QUOTED TEXT ▸
++++++++
PDFPlumber

raw JSON →
0.11.9 verified Tue May 12 auth: no python install: verified

PDFPlumber is a powerful Python library designed for high-precision extraction of text, tables, and detailed layout information from PDF documents. Built on `pdfminer.six`, it offers fine-grained control over PDF elements like characters, lines, rectangles, and curves, and includes robust visual debugging tools. The library is currently at version 0.11.9 and maintains an active development and release cadence with frequent updates to its core dependencies.

pip install pdfplumber
error ModuleNotFoundError: No module named 'pdfplumber'
cause The `pdfplumber` library has not been installed in the active Python environment or the Python interpreter being used does not have access to the installed package.
++++++++
RAW DATA ▸

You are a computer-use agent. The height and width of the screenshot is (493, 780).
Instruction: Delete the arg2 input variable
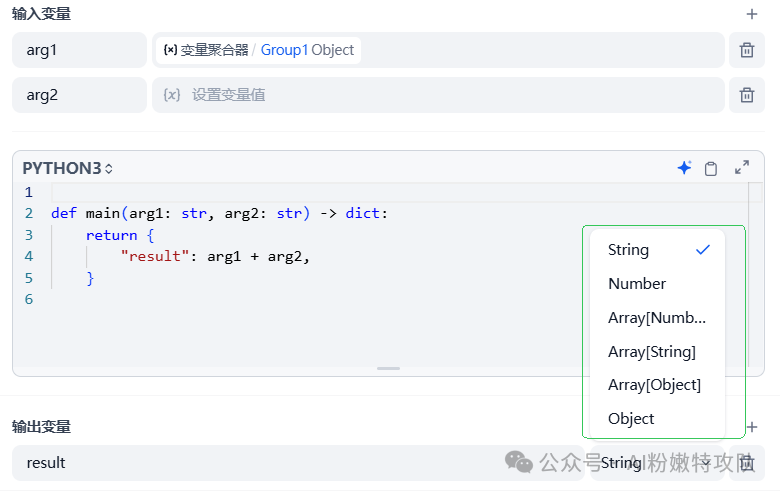coord(746,95)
++++++++
TASKS TO CARRY OUT ▸
(a) Answer these from the PDFPlumber page:
(i) Which library is PDFPlumber built on?
(ii) What command is given for installing it?
(iii) What error message does the page list?
(b) Copy out the PDFPlumber page from "pip install pdfplumber" up to and including "the installed package.".

SOLUTIONS BY TASK ▸
(a)
(i) pdfminer.six
(ii) pip install pdfplumber
(iii) ModuleNotFoundError: No module named 'pdfplumber'

(b)
pip install pdfplumber
error ModuleNotFoundError: No module named 'pdfplumber'
cause The `pdfplumber` library has not been installed in the active Python environment or the Python interpreter being used does not have access to the installed package.